For successful HIV therapy, a nanoparticle system must be biodegradable, have reasonable drug loading, must protect the bioactive agent from enzymatic and other degradative mechanisms, must avoid the cells of the reticulo-endothelial system (RES), must interact with cells at the target site and be internalized, must escape from the endosome once internalized and finally, must release its drug payload into the cytoplasm or other target organelle. Our long-term goal is to design a nanoplatform for the co-delivery of anti-HIV drugs and siRNA and to target the siRNA- and drug-loaded nanoparticles to viral anatomical and cellular reservoirs.

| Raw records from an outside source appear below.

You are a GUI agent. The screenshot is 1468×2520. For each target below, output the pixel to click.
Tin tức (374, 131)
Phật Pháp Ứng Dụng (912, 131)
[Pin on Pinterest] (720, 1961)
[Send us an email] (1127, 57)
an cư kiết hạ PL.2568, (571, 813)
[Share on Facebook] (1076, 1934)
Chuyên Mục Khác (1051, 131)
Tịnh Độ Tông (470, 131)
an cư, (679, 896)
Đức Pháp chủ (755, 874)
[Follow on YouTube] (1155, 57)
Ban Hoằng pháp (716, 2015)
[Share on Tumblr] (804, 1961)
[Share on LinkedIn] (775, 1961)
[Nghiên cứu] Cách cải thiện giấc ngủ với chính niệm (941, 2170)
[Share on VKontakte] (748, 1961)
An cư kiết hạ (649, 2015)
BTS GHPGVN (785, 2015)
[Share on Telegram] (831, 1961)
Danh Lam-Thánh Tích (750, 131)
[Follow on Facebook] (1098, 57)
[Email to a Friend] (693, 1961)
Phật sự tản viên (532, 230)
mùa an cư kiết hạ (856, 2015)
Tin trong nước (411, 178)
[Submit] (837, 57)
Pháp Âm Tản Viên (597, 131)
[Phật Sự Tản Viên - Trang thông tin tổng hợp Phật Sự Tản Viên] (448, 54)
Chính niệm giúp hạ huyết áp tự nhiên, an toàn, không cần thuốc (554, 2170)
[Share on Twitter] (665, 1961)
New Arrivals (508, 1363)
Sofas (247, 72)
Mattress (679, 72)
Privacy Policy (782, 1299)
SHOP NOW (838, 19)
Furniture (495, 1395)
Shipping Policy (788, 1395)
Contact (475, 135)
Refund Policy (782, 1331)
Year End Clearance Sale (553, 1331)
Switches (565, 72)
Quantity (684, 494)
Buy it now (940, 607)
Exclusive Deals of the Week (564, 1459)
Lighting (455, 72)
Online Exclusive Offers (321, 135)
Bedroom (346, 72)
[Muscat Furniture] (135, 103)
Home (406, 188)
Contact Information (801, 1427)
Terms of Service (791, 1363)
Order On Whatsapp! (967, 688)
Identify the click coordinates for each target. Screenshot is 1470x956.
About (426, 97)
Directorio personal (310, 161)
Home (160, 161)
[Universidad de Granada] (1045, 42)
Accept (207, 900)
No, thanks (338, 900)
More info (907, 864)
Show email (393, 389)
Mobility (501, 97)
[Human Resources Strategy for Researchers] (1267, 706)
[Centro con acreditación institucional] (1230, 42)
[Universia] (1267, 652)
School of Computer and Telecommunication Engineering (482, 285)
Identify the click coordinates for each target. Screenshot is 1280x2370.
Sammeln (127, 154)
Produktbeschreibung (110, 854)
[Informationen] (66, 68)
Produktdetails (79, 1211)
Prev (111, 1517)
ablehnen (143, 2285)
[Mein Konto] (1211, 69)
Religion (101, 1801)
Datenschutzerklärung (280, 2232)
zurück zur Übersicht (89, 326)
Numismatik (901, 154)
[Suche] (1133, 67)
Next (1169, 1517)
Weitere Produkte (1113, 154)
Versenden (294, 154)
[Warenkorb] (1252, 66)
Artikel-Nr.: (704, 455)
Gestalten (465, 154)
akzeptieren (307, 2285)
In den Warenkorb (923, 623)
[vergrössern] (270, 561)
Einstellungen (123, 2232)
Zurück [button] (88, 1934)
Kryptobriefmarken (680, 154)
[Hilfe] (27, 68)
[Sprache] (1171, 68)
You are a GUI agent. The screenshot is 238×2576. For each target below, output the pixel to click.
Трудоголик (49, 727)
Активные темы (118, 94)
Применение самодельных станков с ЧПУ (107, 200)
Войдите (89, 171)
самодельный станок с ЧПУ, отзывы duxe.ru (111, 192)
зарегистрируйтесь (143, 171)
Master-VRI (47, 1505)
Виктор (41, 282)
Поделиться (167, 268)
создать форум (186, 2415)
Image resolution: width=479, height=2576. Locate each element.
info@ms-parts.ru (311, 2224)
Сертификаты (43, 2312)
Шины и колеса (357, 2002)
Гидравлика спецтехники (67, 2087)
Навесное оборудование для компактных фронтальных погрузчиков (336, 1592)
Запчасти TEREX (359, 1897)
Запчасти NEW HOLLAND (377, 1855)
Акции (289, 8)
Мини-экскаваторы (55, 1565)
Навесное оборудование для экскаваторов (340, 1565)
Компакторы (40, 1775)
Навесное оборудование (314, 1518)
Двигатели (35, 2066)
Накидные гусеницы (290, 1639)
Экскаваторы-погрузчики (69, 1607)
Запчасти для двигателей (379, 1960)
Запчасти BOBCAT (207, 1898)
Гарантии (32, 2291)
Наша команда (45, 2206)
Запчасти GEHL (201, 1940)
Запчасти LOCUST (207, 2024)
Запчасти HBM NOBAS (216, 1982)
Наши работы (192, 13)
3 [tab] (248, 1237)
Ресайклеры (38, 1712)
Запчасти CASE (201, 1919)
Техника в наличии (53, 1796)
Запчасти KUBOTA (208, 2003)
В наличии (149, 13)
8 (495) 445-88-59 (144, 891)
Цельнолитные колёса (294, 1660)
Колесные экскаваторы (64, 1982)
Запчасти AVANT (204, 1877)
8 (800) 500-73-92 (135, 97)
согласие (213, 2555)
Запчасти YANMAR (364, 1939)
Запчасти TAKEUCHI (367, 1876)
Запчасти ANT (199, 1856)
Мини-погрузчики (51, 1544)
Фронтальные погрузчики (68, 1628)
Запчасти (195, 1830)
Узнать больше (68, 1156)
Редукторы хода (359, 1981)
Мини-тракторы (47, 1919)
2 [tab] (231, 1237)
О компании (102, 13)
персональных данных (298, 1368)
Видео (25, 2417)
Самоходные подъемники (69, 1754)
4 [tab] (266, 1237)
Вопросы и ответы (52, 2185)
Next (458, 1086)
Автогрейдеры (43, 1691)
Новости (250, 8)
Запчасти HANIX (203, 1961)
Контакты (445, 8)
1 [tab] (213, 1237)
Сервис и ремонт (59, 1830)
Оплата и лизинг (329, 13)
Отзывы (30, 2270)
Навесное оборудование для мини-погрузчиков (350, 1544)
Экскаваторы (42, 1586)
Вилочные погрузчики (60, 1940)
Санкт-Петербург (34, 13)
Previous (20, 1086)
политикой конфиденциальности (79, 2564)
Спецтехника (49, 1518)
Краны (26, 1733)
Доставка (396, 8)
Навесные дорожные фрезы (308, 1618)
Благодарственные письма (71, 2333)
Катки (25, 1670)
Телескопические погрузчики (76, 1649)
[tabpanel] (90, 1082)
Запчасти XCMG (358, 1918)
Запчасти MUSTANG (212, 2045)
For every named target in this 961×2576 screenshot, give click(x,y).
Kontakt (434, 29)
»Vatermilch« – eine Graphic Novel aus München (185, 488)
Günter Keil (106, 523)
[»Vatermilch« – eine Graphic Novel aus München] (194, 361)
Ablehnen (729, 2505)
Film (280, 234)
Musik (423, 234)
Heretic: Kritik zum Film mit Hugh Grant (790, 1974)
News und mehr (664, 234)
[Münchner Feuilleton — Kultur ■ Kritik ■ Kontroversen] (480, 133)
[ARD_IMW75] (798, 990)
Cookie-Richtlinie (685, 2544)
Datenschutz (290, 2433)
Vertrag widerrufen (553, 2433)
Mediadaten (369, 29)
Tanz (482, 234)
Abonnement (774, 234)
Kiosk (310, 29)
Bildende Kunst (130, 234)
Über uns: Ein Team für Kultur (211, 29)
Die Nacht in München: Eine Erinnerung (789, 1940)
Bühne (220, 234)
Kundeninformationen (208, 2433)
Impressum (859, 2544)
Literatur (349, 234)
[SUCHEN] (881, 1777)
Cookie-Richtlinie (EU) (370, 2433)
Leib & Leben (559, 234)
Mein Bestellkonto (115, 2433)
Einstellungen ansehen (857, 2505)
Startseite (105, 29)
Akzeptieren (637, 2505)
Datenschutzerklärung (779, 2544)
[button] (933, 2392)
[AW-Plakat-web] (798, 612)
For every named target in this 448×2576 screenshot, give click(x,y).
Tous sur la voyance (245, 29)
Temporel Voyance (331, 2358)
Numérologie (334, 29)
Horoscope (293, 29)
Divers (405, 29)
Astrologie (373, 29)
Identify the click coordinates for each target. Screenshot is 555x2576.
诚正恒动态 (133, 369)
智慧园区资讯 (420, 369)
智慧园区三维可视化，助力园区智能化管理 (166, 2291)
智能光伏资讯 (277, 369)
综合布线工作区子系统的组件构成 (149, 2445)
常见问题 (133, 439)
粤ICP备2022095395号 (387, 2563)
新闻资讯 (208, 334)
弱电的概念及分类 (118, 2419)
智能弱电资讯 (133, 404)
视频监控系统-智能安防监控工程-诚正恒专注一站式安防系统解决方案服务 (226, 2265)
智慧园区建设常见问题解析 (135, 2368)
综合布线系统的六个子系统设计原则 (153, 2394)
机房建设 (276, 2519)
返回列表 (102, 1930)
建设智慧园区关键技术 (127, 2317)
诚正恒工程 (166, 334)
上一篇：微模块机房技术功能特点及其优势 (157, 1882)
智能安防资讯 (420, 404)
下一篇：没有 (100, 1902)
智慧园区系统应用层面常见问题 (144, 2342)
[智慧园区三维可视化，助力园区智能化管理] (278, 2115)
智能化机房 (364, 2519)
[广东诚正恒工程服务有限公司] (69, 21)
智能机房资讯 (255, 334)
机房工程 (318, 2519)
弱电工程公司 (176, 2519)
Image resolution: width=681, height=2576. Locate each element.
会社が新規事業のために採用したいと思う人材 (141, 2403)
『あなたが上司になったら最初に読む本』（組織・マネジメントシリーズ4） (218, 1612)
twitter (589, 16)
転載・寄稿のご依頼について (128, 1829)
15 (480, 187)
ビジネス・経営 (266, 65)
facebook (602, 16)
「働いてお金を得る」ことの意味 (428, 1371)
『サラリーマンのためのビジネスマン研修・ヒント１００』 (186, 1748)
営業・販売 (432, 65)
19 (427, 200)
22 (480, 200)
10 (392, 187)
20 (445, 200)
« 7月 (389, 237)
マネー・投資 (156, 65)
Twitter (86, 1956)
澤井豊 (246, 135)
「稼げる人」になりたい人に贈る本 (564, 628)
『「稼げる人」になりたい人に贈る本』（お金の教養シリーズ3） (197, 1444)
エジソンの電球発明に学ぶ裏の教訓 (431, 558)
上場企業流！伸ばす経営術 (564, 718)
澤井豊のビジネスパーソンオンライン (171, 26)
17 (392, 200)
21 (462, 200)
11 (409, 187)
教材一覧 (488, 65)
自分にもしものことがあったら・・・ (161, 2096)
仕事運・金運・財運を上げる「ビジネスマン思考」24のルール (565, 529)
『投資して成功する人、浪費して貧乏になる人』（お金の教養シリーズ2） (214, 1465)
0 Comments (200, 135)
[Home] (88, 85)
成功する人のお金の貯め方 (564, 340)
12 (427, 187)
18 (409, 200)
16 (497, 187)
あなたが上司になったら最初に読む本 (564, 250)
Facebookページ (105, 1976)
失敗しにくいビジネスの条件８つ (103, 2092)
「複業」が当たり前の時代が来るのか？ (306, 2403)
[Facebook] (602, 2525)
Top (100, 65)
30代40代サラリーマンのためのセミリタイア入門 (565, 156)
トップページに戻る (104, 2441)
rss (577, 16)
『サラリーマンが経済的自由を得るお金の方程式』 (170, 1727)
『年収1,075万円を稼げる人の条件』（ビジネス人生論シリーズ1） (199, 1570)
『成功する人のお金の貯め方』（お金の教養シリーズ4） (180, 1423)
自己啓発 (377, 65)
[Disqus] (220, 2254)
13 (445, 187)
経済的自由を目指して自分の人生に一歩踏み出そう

The goal of this project is to design and fabricate stealth, antiretroviral drug- and anti-HIV siRNA- loaded nanoparticles using a novel amphiphilic co-polymer to facilitate improved siRNA encapsulation and also its protection from degradation. The use of a nanoparticle system for the co-delivery of drug and siRNA in dual agent therapeutics prevents resistance to drugs or to the RNAi mechanism. The stealth capability is provided by functionalized polyethylene glycol in the copolymer which forms a hydrophilic corona around nanoparticles providing steric stabilization to the system. The functionalized hydrophilic corona will also permit the covalent conjugation of targeting moieties to the surface of the nanoparticle. Thus, this proposal is a first and logical step to achieve our long-term goal to target viral reservoirs.
The following specific aims will be carried out in this project: (a) Synthesis and characterization of a novel stimuli-responsive biodegradable polymer capable of acting as an endosomal “proton sponge”. This polymer with cleavable chemical moieties will facilitate intracellular drug and siRNA release. (b) Fabrication and characterization of corona-core siRNA- and drug-loaded nanoparticles from the synthesized co-polymer. (3) Characterization of the nanoparticles will be done to determine drug and siRNA loading, in vitro release, surface morphology, particle size and zeta potential. Biocompatibility and the anti-HIV efficacy of the blank, drug- and drug and siRNA-loaded nanoparticles will be assessed in vitro against HIV-infected macrophage cells.